[Records contained in a dataset]
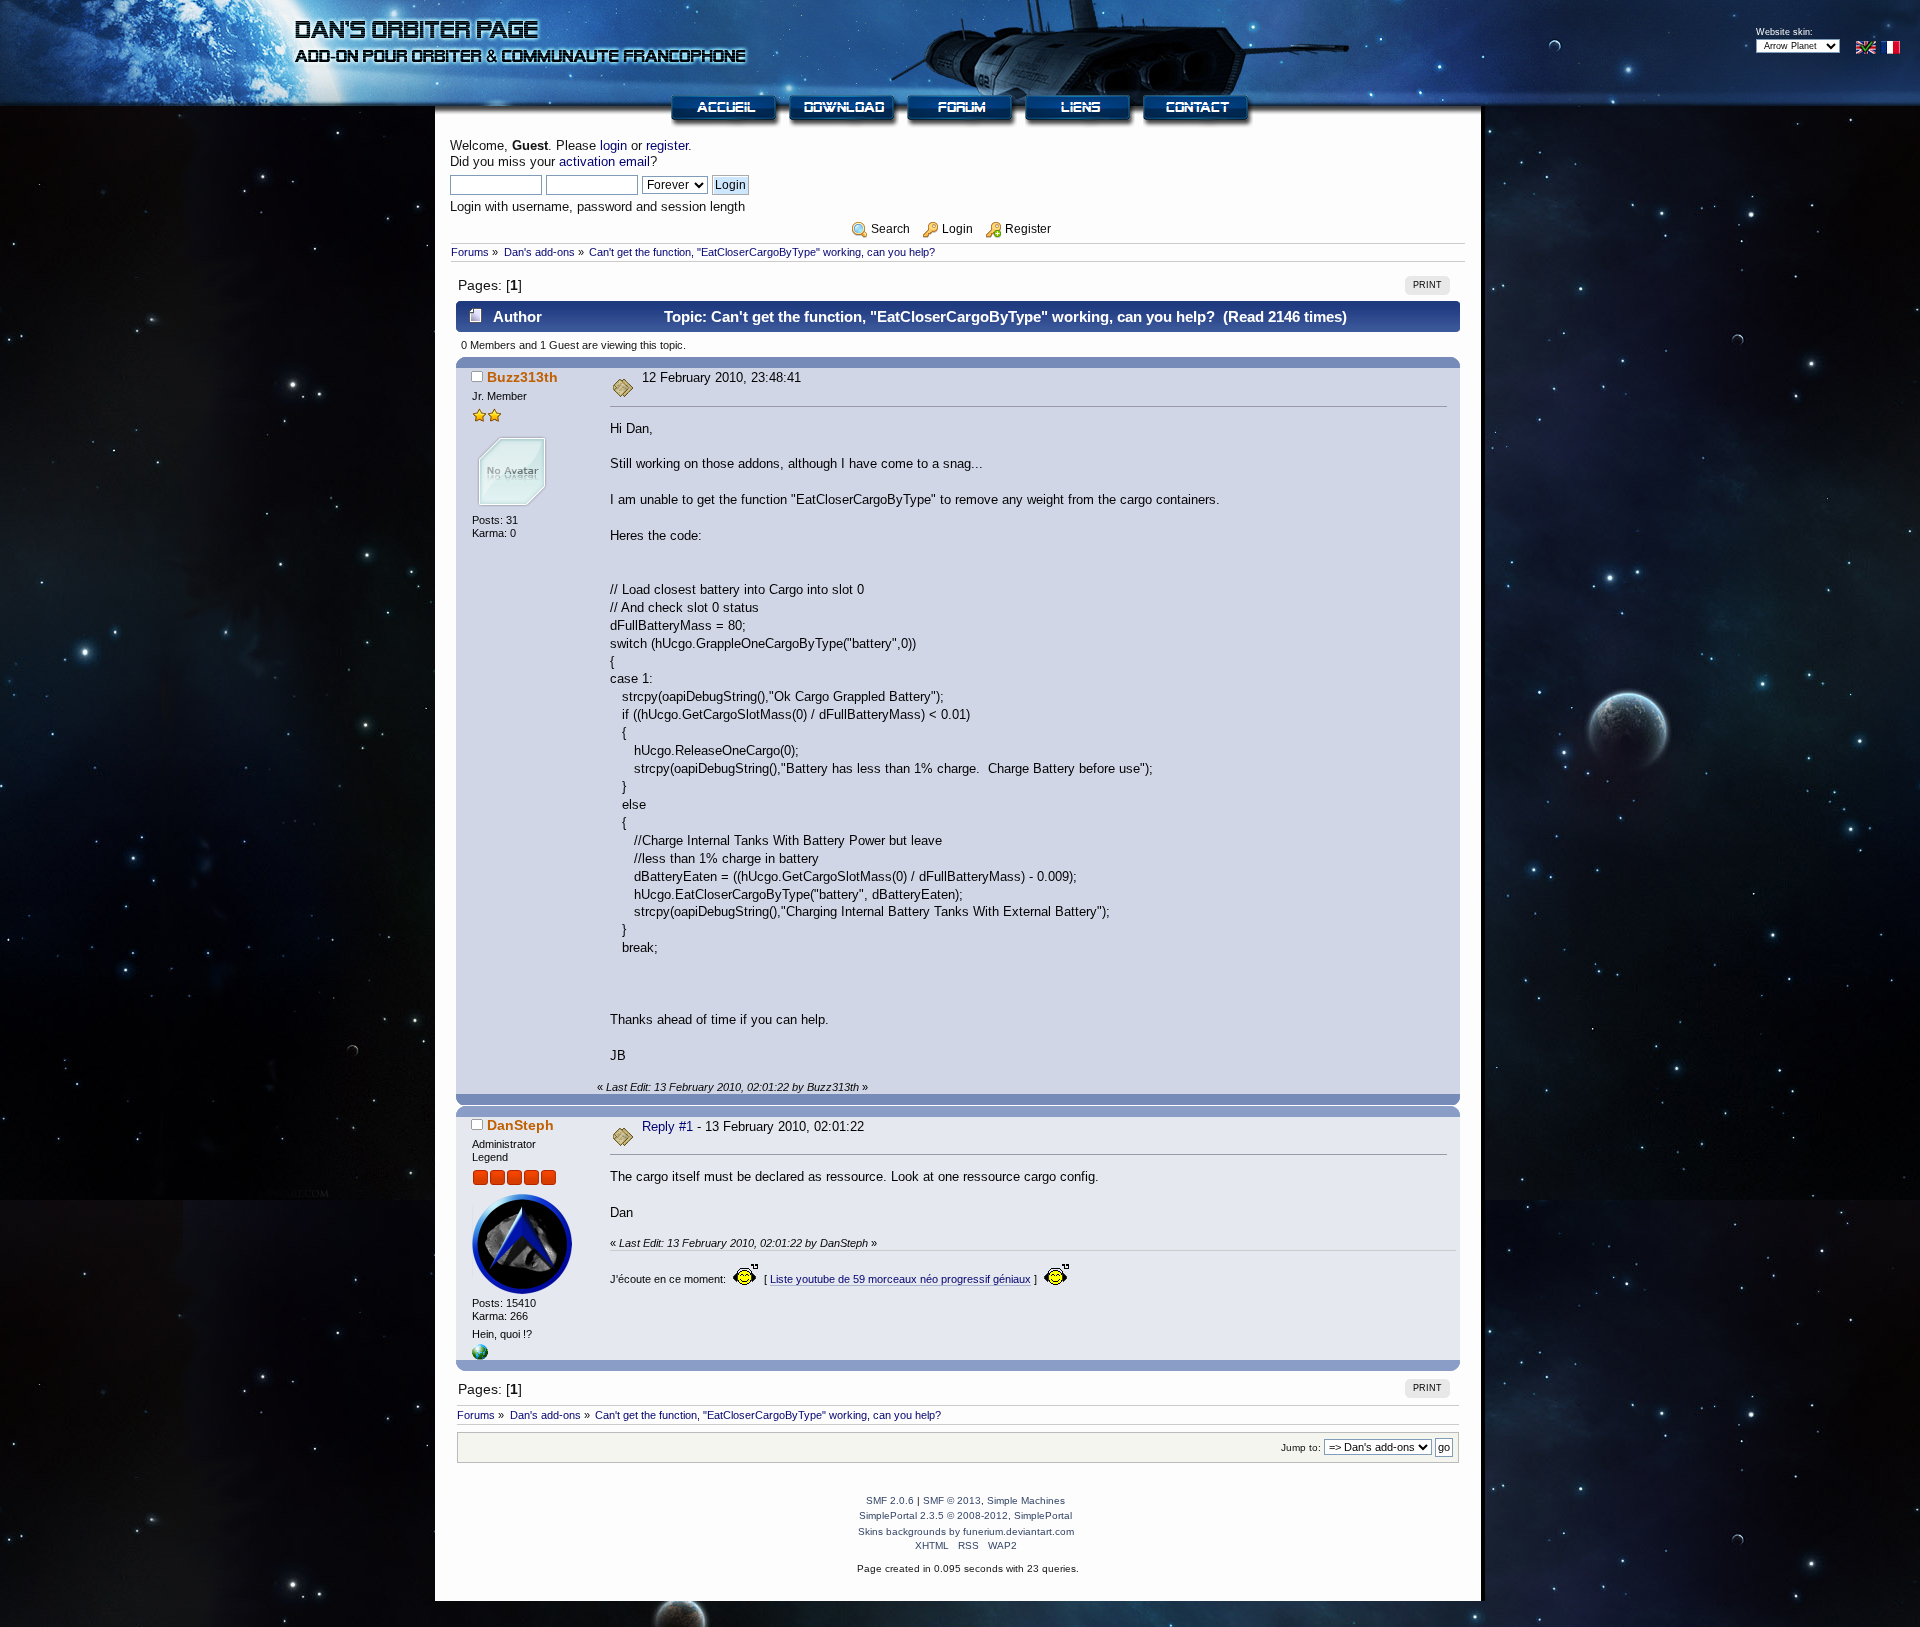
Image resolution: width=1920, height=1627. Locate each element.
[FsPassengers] (480, 1356)
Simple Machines (1026, 1500)
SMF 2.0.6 (890, 1500)
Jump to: (1301, 1447)
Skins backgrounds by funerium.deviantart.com (966, 1531)
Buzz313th (522, 377)
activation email (604, 161)
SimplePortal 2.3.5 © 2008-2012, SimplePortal (965, 1515)
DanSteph (520, 1125)
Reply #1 (667, 1126)
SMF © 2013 (952, 1500)
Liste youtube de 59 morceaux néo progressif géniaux (900, 1279)
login (613, 145)
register (667, 145)
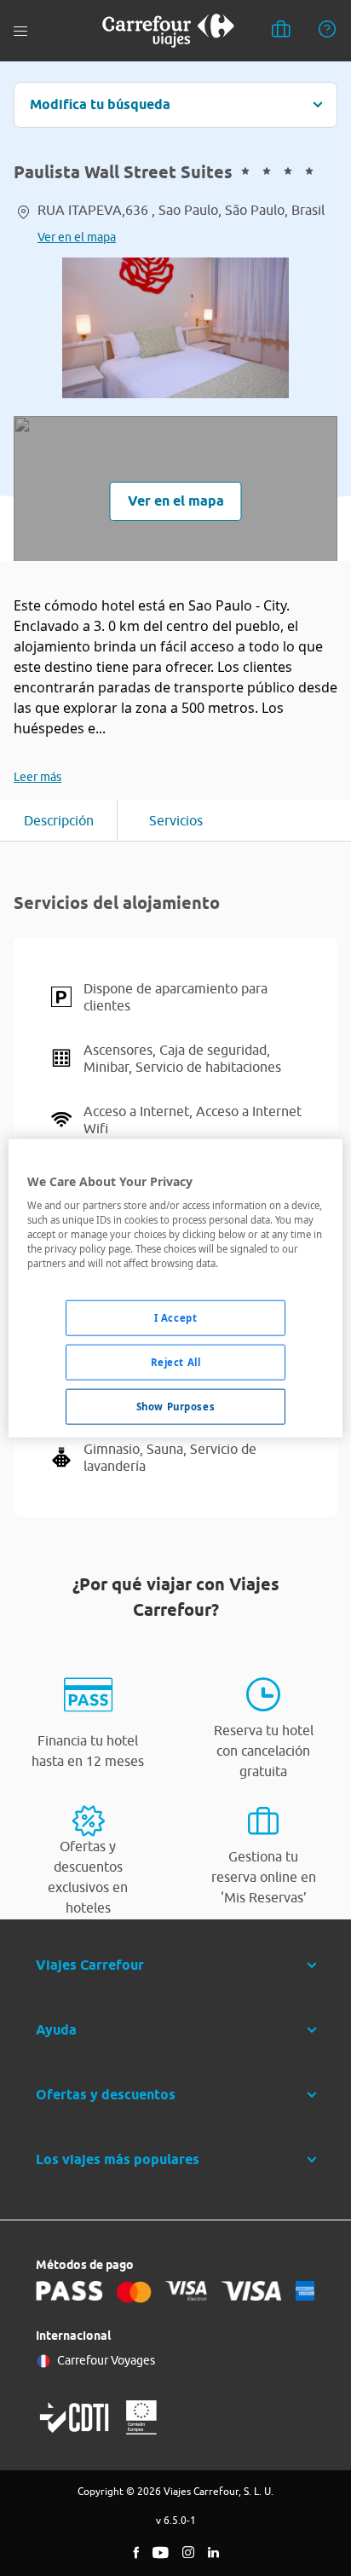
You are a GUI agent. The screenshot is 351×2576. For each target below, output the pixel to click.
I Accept (176, 1317)
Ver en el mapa (76, 237)
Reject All (176, 1362)
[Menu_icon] (20, 31)
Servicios (176, 820)
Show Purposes (175, 1406)
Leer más (37, 777)
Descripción (59, 820)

**Exercise goal**
Reproduce every line above exactly as written, omitting the images.

**Written answer**
Image resolution: width=1920, height=1627. Locate each element.
[FsPassengers] (480, 1356)
Simple Machines (1026, 1500)
SMF 2.0.6 (890, 1500)
Jump to: (1301, 1447)
Skins backgrounds by funerium.deviantart.com (966, 1531)
Buzz313th (522, 377)
activation email (604, 161)
SimplePortal 2.3.5 © 2008-2012, SimplePortal (965, 1515)
DanSteph (520, 1125)
Reply #1 (667, 1126)
SMF © 2013 (952, 1500)
Liste youtube de 59 morceaux néo progressif géniaux (900, 1279)
login (613, 145)
register (667, 145)
You are a GUI agent. The screenshot is 351×2576. For each target below, output the pixel to click.
I Accept (176, 1317)
Ver en el mapa (76, 237)
Reject All (176, 1362)
[Menu_icon] (20, 31)
Servicios (176, 820)
Show Purposes (175, 1406)
Leer más (37, 777)
Descripción (59, 820)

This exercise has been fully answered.